Mr Yaalon told reporters that “Israel is a healthy society” with a “sane majority” that is tolerant of minorities and strives for a liberal and democratic society.
“But to my great dismay, extremist and dangerous elements have taken over Israel, also over the Likud Party, and are shaking the house and threatening to hurt its inhabitants,” he said. “I fought with all my might against manifestations of extremism, violence and racism in Israeli society that threatens its sturdiness and is seeping into the army and already damaging it.”
Earlier, Mr Yaalon said he told Mr Netanyahu that “following his conduct in recent developments and in light of the lack of trust in him, I am resigning from the government.” He added that he also was resigning from parliament and was “taking a timeout from political life.”
Mr Yaalon and Mr Netanyahu have butted heads repeatedly over military officers talking publicly about political matters. Mr Netanyahu was enraged earlier this month when a senior officer made public comments viewed as critical of the government, while Mr Yaalon backed the general’s right to freely express his views.
Mr Yaalon said he always put Israel‘s security and other interests above his own, but “unfortunately I found myself lately in tough disputes over moral and professional issues with the prime minister and several ministers and members of parliament”.
Tensions between Mr Yaalon and Mr Netanyahu escalated in March, when military leaders criticised a soldier who was caught on video fatally shooting an already-wounded Palestinian attacker. The soldier is now on trial for manslaughter. While Mr Yaalon has backed the military, Mr Lieberman went to the court to offer his support to the soldier.
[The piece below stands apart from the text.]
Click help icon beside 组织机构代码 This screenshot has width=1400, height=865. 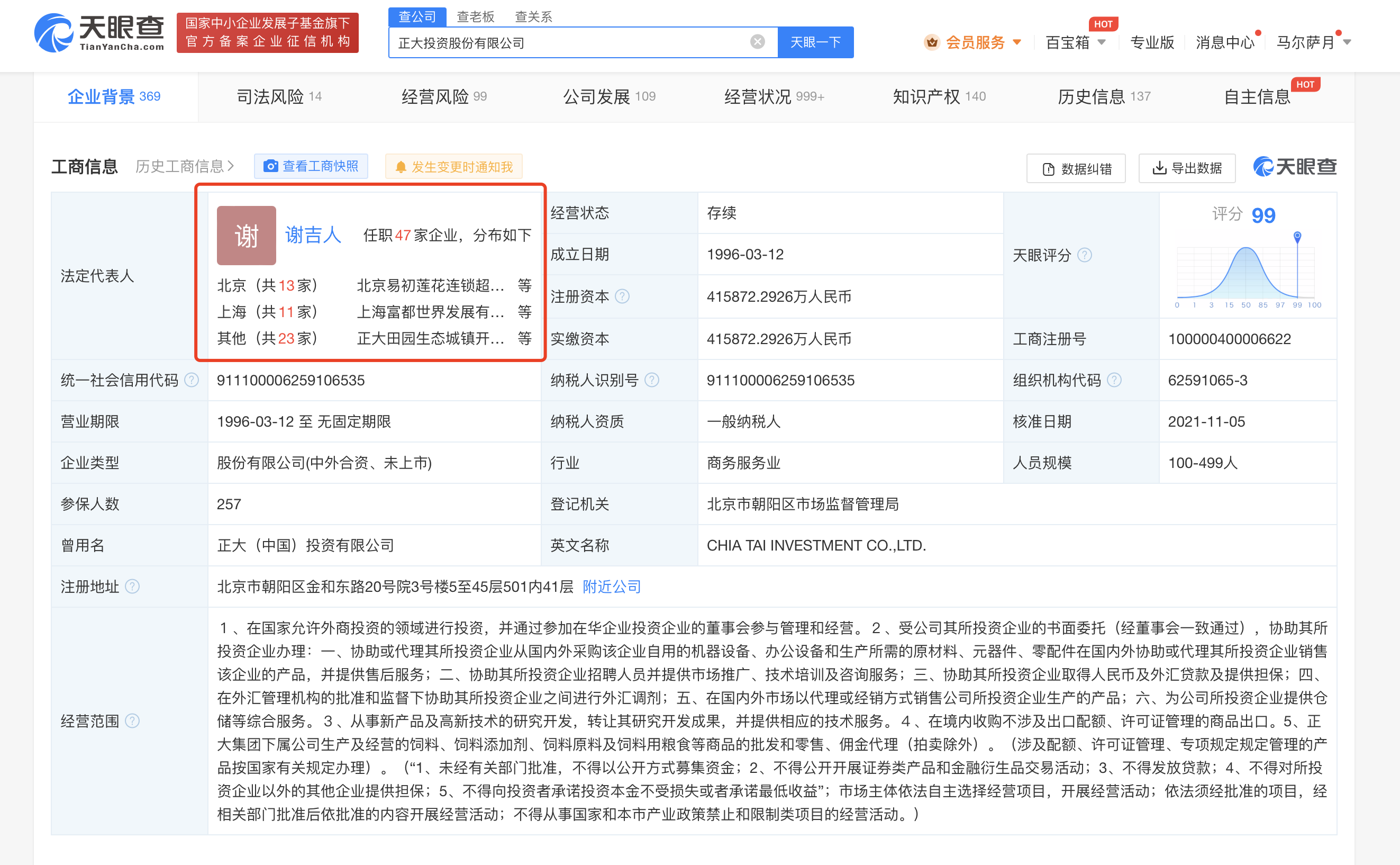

Mr Netanyahu said he regretted Mr Yaalon’s decision and that he would have preferred him to stay on, but as foreign minister. The prime minister also said the political shake-up was not because of differences with Mr Yaalon but out of the need to widen the coalition to “bring stability to Israel against the big challenges it faces”.
He said the military “will continue to preserve the highest moral standards” and added that the army must remain outside of politics. “In a democracy, the military echelon is subordinate to the political echelon, and not the reverse,” Mr Netanyahu said.
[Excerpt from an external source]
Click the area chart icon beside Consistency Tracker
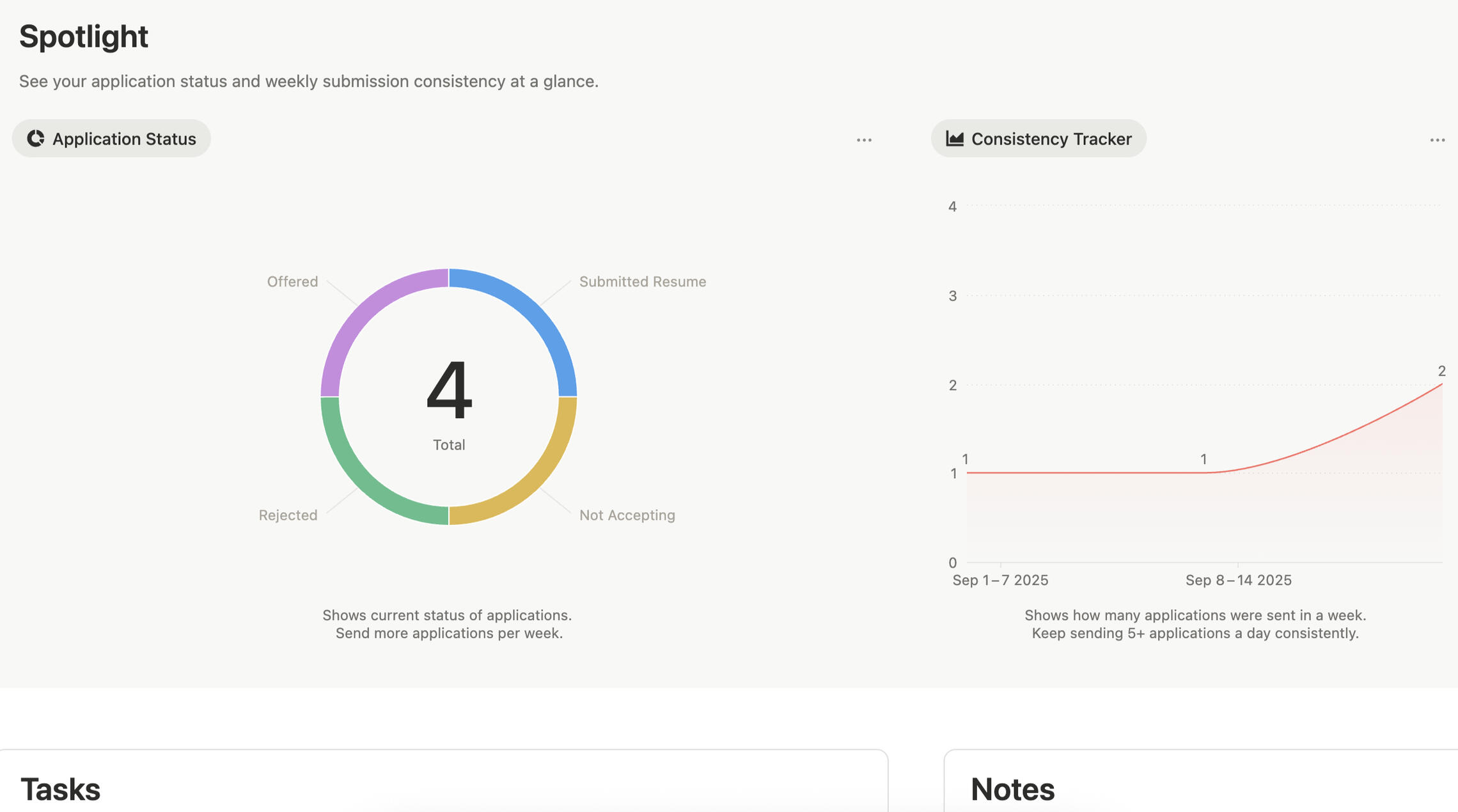Screen dimensions: 1458x812 (955, 139)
Mr Netanyahu this week invited Mr Lieberman’s ultra-nationalist Yisrael Beteinu Party to shore up his shaky parliamentary coalition and negotiation teams have been meeting to hammer out the details of their alliance.
Mr Yaalon’s resignation solidifies the takeover of hard-liners in the party, especially in the Cabinet, which is dominated by those who oppose concessions to the Palestinians.
Cabinet Minister Gila Gamliel said Mr Yaalon’s departure was a “tremendous loss” for the ruling Likud. She told Israel Radio she believes it was a “mistake” not to offer Mr Yaalon another post and keep him in the coalition.
Former defence minister Ehud Barak criticised the political upheaval.
“There has been a hostile takeover of the leadership by elements foreign to the spirit of the state of Israel and to the spirit of the military,” he said in an interview with Channel 10 TV.
“This is a wrong appointment. To take the best man – the most fitting for the job – and demote him, and put in his place a person with political and other capabilities but completely lacking in experience in this field, is a mistake and an expression of faulty considerations,” Barak said.
He called it a move that is “irresponsible for the military and the citizens of the country”.